Lacunas Ideológicas na política atual

A corrupção é um problema sistêmico no Brasil; está presente desde a chega dos portugueses há mais de quinhentos anos, e não é preciso estudos muito rigorosos para entender que todas as fases presentes no Brasil-Colônia, Brasil-Império e Brasil-República foram, dentre outras características, marcadas pela corrupção. É fato que, em algum momentos, a corrupção é mais conhecida, o que não quer dizer que nos demais momentos ela não tenha existido. Pelo contrário; se não foram conhecidas, é porque foram simplesmente ocultadas. Por quê? Convido cada leitor e cada leitora a refletir sobre isso.
Presenciamos, atualmente, um cenário político conturbado devido as graves denúncias de corrupção direcionadas a atuação de alguns partidos políticos. Após a grande "calmaria político-popular" vivenciada após o movimento dos "caras-pintadas" em 1992, que resultou no impeachment do ex-presidente Fernando Collor de Melo, as manifestações populares ganharam novamente as ruas, e o exercício do patriotismo parece ter voltado em cena. De um lado, presenciamos a positividade das manifestações, presente na maior participação popular na política nacional, mas, de outro, vejo alguns riscos que precisam, com urgência, sere conscientizados.

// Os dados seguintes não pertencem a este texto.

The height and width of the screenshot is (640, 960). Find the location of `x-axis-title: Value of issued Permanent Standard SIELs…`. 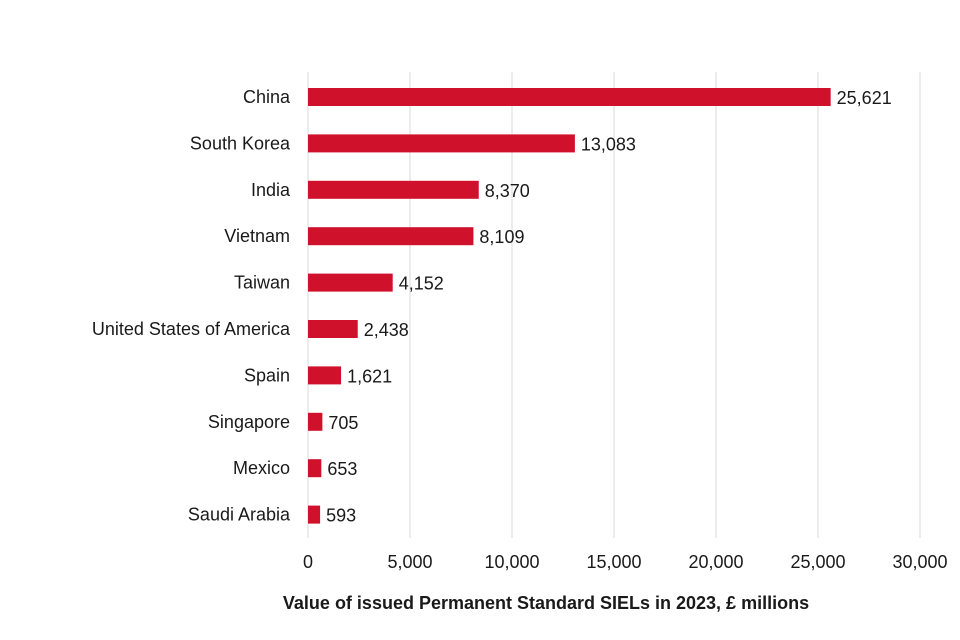

x-axis-title: Value of issued Permanent Standard SIELs… is located at coordinates (546, 603).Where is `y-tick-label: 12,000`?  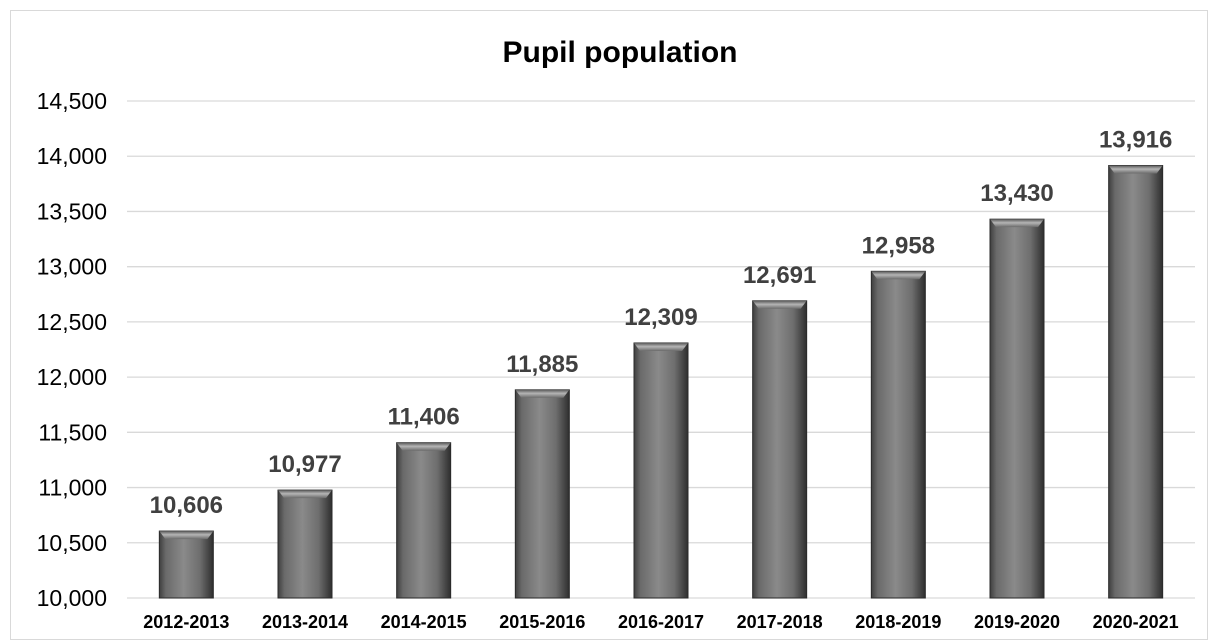 y-tick-label: 12,000 is located at coordinates (72, 377).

O Brasil conta, atualmente, com 35 (trinta e cinto) partidos políticos atuantes, sendo que nem todos tem seus nomes, siglas e legendas conhecidos pela maior parte da população. As denúncias que motivam as manifestações são direcionadas, em sua grande maioria, a um único partido. Como disse, a corrupção é sistêmica e está presente desde o descobrimento, informação suficiente para perceber que esse mal não é exclusividade e muito menos iniciativa de apenas um partido. Um maior aprofundamento na questão permite compreender que, por ser sistêmica, a simples sobrevivência política faz com que a corrupção venha a ser uma "virtude política" para qualquer partido, grupo ou movimento social que queira permanecer vivo na sociedade.

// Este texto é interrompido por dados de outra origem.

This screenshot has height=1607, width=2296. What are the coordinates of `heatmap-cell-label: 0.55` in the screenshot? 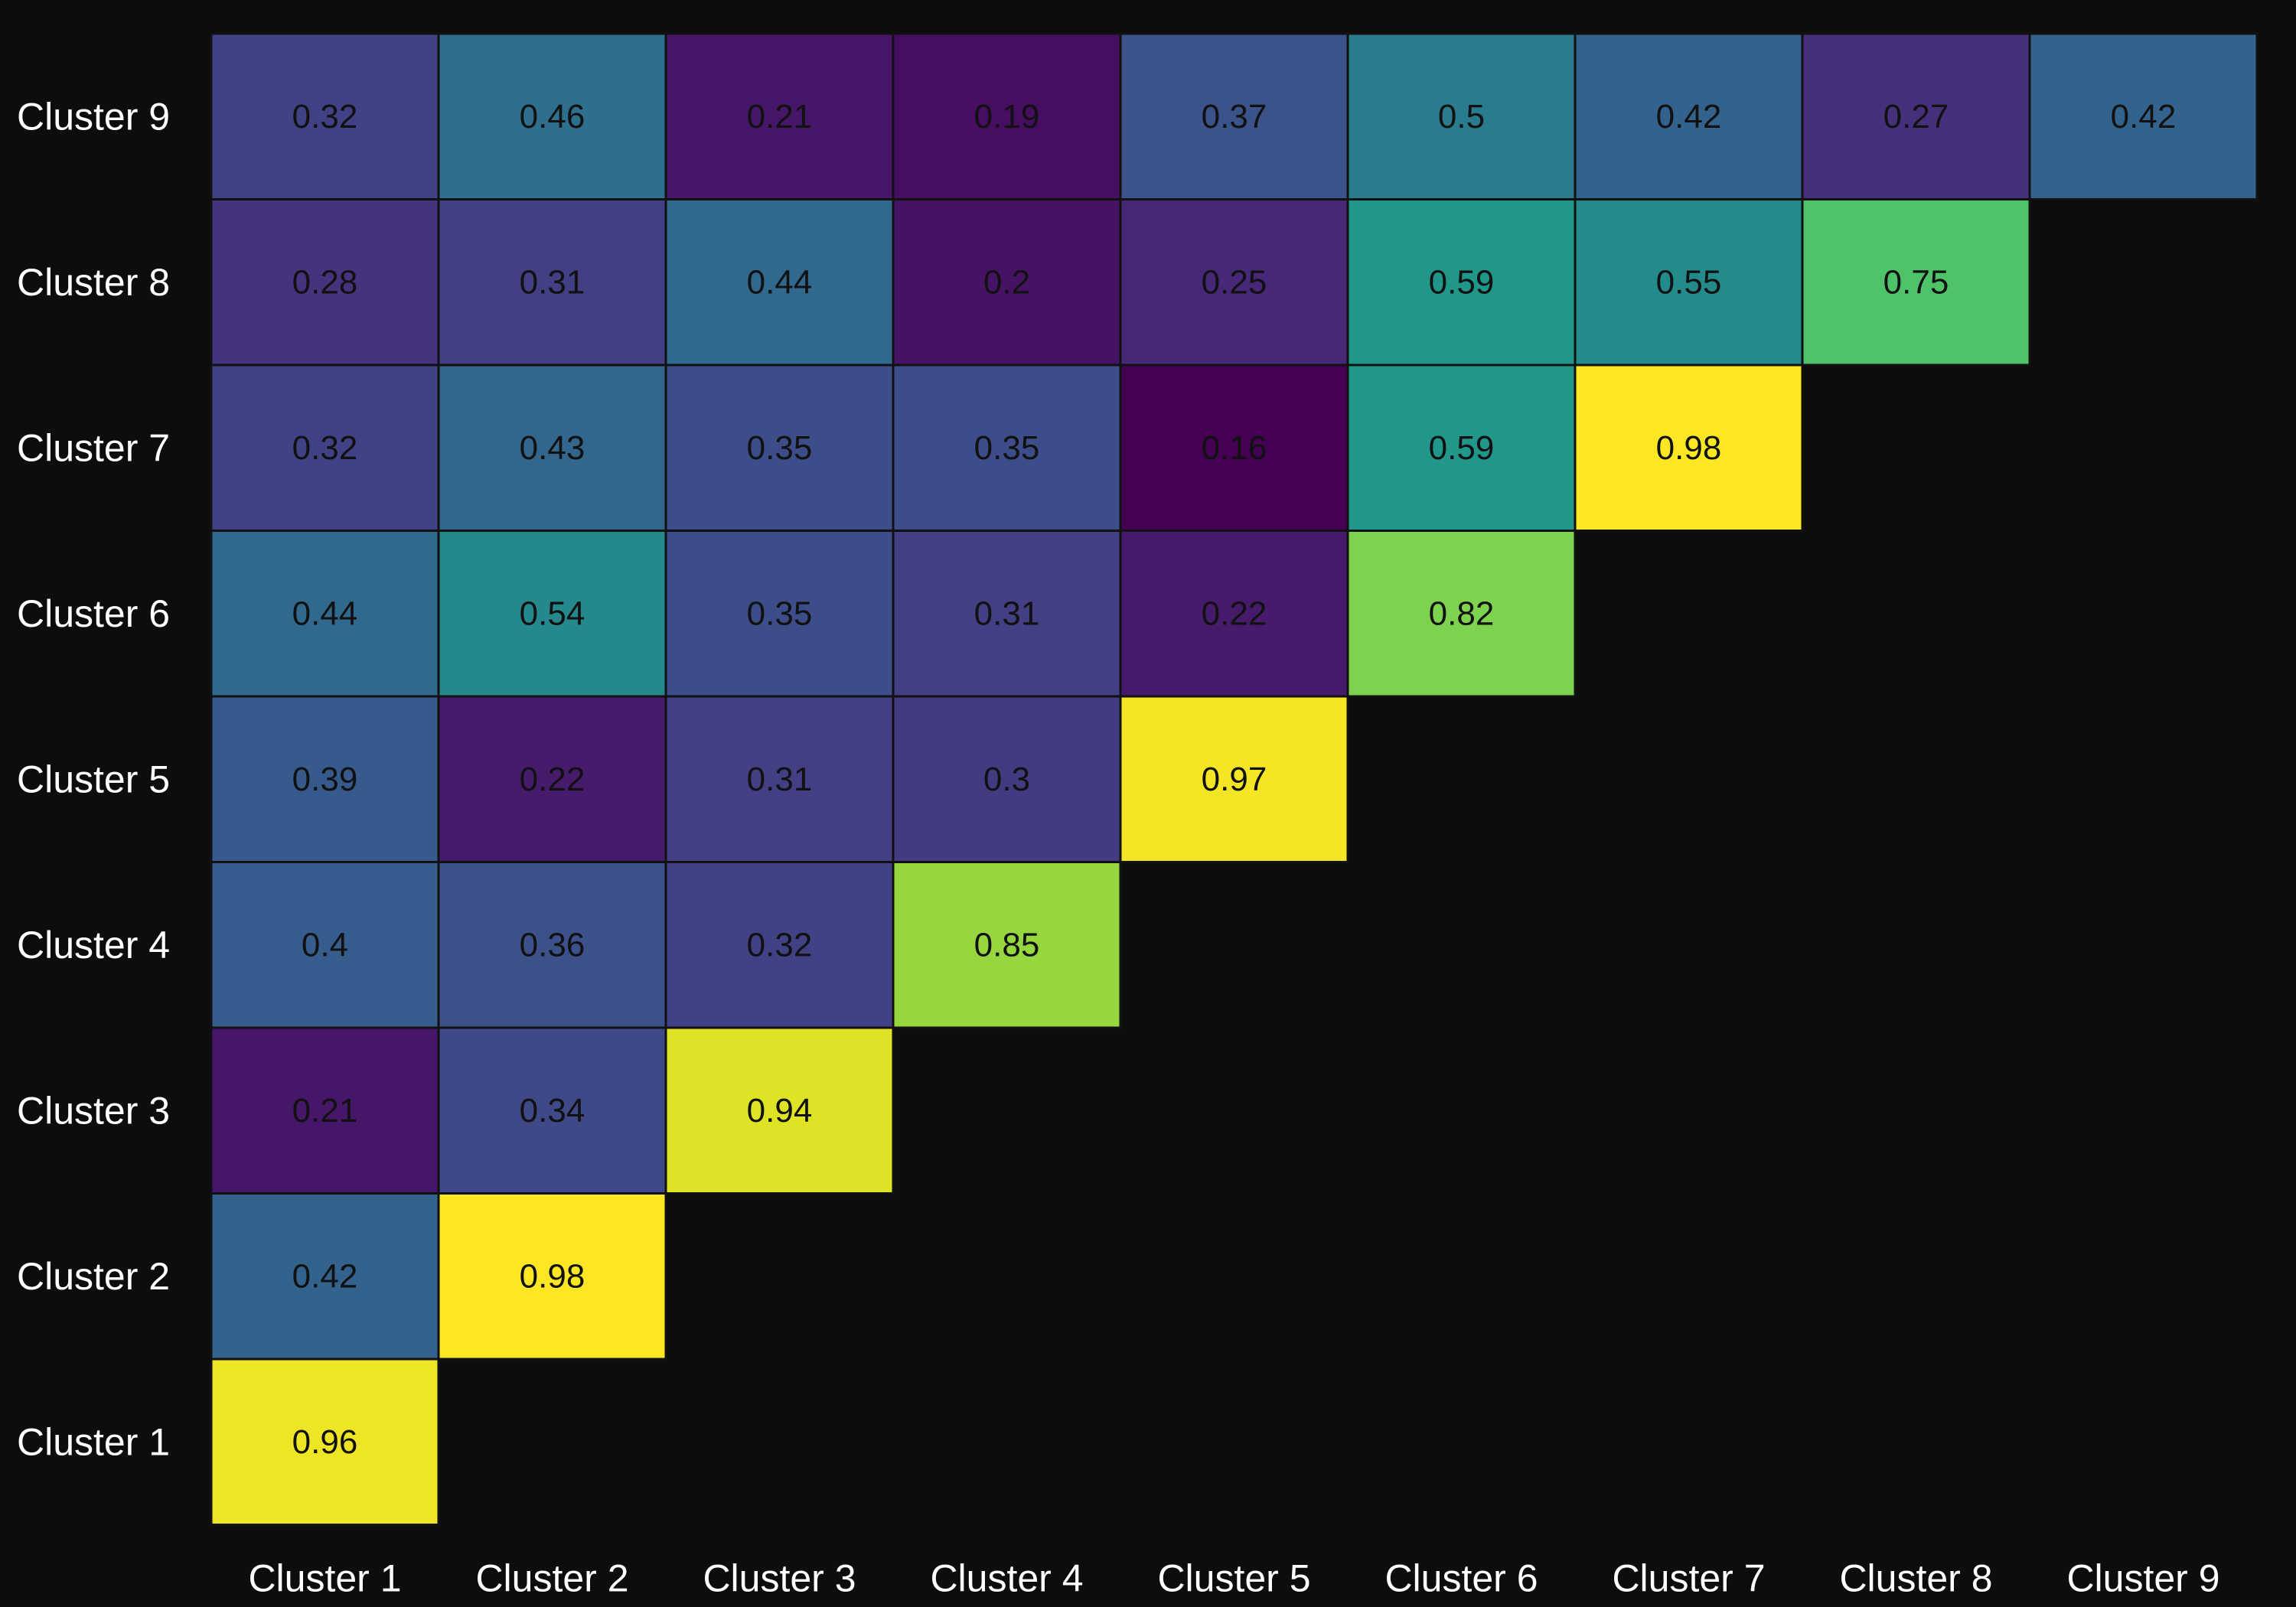 It's located at (1689, 282).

A rigorosidade de qualquer compreensão depende, dentre outras coisas, da capacidade de analisar um problema em todo o seu conjunto. A corrupção não é apenas política (refiro-me a Grande Política), mas cotidiana. Está presente nos pequenos atos tão frequentemente praticados no dia a dia por pessoas comuns, como furar a fila, sonegar impostos, e craquear softwares (poderia citar aqui uma série de outros exemplos, e ainda assim não seria capaz de citar todos). O mais engraçado é que, apesar de corruptos, a grande maioria desses comportamentos são vistos como atos insignificantes, de menor importância, e que não representam mal algum para a sociedade. O velho "jeitinho brasileiro", representado pela capacidade de agir com malandragem e cinismo perante vários fenômenos do dia a dia parece ser a maior e mais inteligente "virtude  do povo brasileiro", simples estratégias de sobrevivência diante de um sistema.

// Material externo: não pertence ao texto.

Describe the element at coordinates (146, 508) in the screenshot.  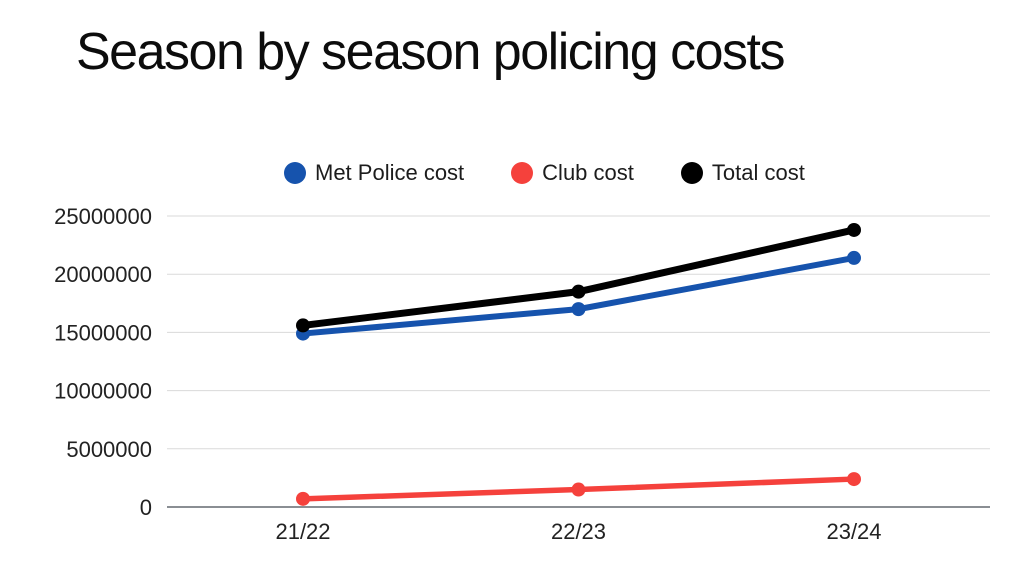
I see `y-tick-label: 0` at that location.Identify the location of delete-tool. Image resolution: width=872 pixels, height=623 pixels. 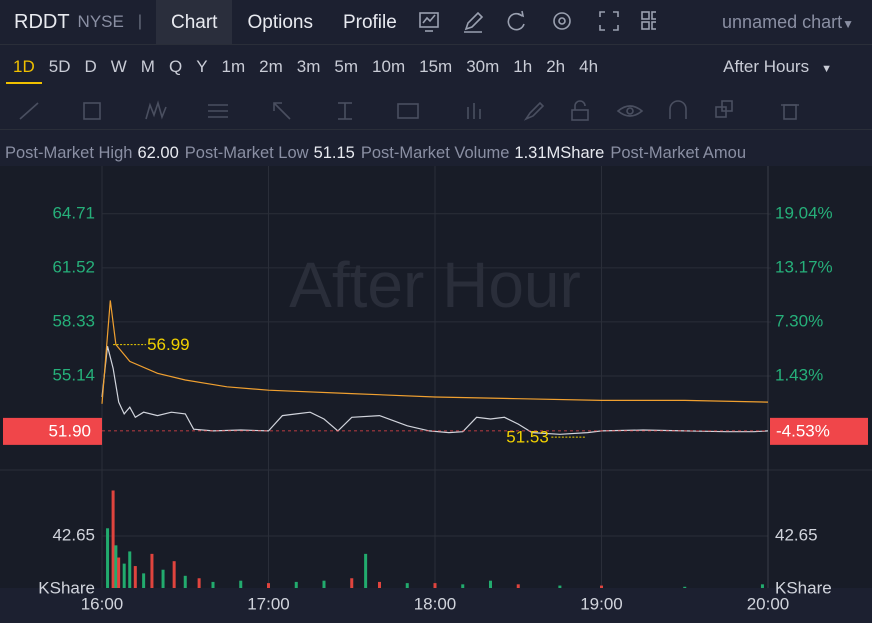
(790, 112).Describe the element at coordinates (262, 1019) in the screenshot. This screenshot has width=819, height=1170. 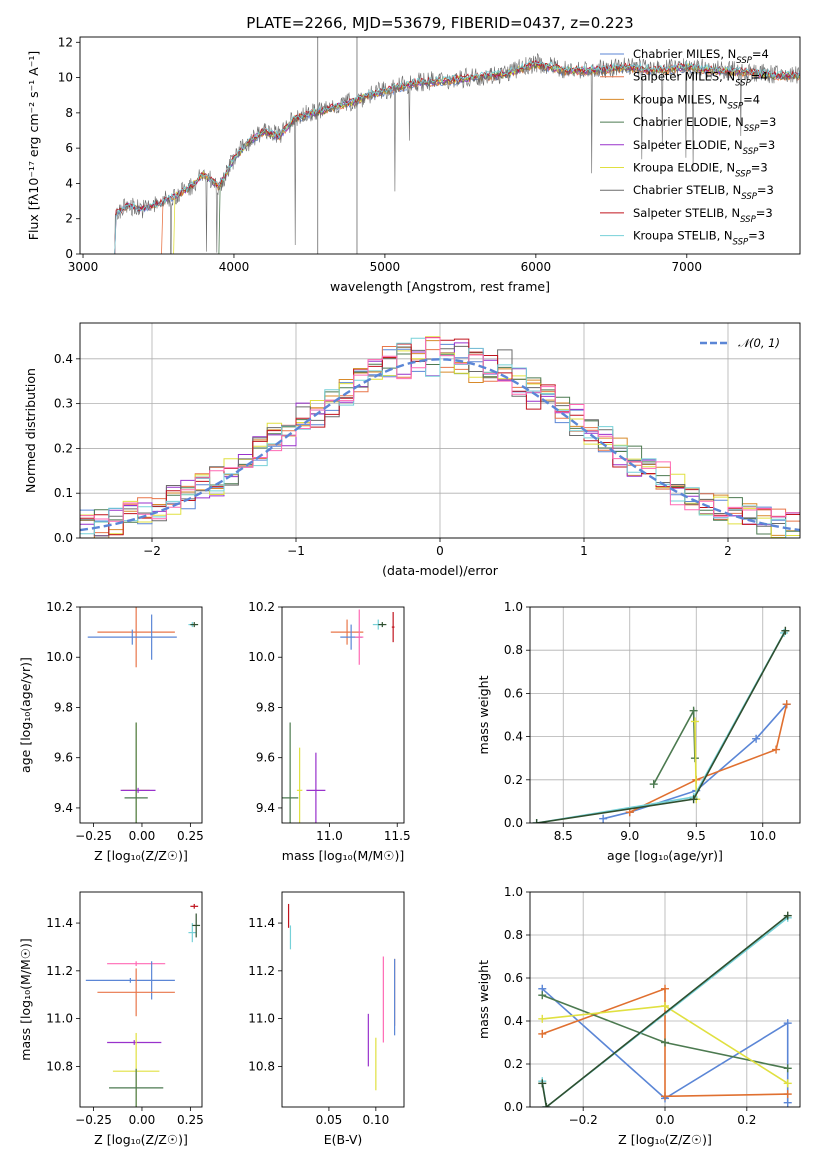
I see `y-tick-label: 11.0` at that location.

Por razões óbvias e já apontadas neste ensaio, afirmo sem o menor medo de errar que a corrupção não é exclusiva da política, e não teria porque os partidos políticos não se envolverem nela, já que estamos falando de uma simples "sobrevivência política no sistema". Por que então alguns partidos políticos se empenhariam tanto em denunciar as corrupções praticadas por outros? Não estão todos inseridos em uma mesma realidade? Algumas informações simplesmente não se encaixam. Lacunas estão abertas, e qualquer argumento que tente justificar a existência dessas lacunas tende a ser superficial e incoerente.
Sejamos diretos: todos os partidos políticos envolvidos nas denúncias e movimentos contra o Partido dos Trabalhadores são, de alguma forma, beneficiados politicamente por um eventual impeachment da Presidente da República e pela eventual prisão do ex-presidente Luis Inácio Lula da Silva. Não há exceções. Eis o primeiro motivo: todos estão envolvidos nas denúncias investigadas pela operação "Lava-Jato", alguns mais e outros menos. Um eventual impeachment ou uma eventual prisão é suficiente para desviar todos os holofotes midiáticos das denúncias que respondem, permitindo assim que ganhem tempo (tempo suficiente para que caiam no esquecimento ou até que as próximas eleições se aproximem). De fato, não há como negar que o impeachment e a prisão do ex-presidente Lula é interessante a todos eles.
Eis agora um segundo motivo para tamanho empenho desses partidos em denunciarem seu opositor: um dos maiores interessados concentra em suas mãos, pelo menos, as três primeiras posições na linha sucessória caso haja a realização do impeachment. Hipocrisias a parte, o impedimento da Presidente Dilma Rousseff é sim interessante para este grupo, sem contar que o segundo nome desta linha de sucessão está envolvido no maior escândalo de corrupção política já comprovado na atualidade. Há ainda alguma dúvida a respeito desse interesse?
Verdade seja dita: o partido mais envolvido (para não dizer "principal liderança") tem, nas manifestações populares pelo impeachment a realista e cruel oportunidade de vingança contra a derrota das últimas eleições presidenciais. Como afirma o velho ditado popular, "vingança é um prato que se come frio", e eu não consigo ver nada diferente disso.
O terceiro motivo que vejo para o tamanho empenho nas denúncias de corrupção está na visibilidade que tais denúncias oferecem para quem as pratica. Motivo que ultrapassa os partidos políticos e alcança nomes importantes do judiciário brasileiro. A vaidade é tamanha, que chega ao ponto de promotores citar, de maneira totalmente equivocada, nomes de importantes filósofos da história como argumentos para justificar um pedido de prisão preventiva. São os mais novos memes da internet, e nem é preciso ser um doutor em história da filosofia para perceber os erros cometidos. Qualquer pessoa iniciada em filosofia é levada a acreditar que os promotores em questão nunca leram Marx-Engels, Hegel e Nietzsche, pois, se tivessem de fato lido, não teriam cometido tamanhas gafes.
Quais são as lacunas ideológicas que estão por trás do cenário político atual? Seria o fortalecimento da própria corrupção, cinicamente dissimulada pelo mais variados interesses de sobrevivência política? Será o grito dos desesperados que não querem, de modo algum, pagar pelo que fizeram e, para isso, desafiam holofotes?
A participação popular na política teria um grande avanço se cada cidadão e cidadã refletisse sobre essas lacunas antes de pintarem seus rostos para ir as manifestações do dia 13 de março ou a a qualquer outro movimento futuro, independente de qual seja a causa defendida ou de quem seja a liderança empenhada.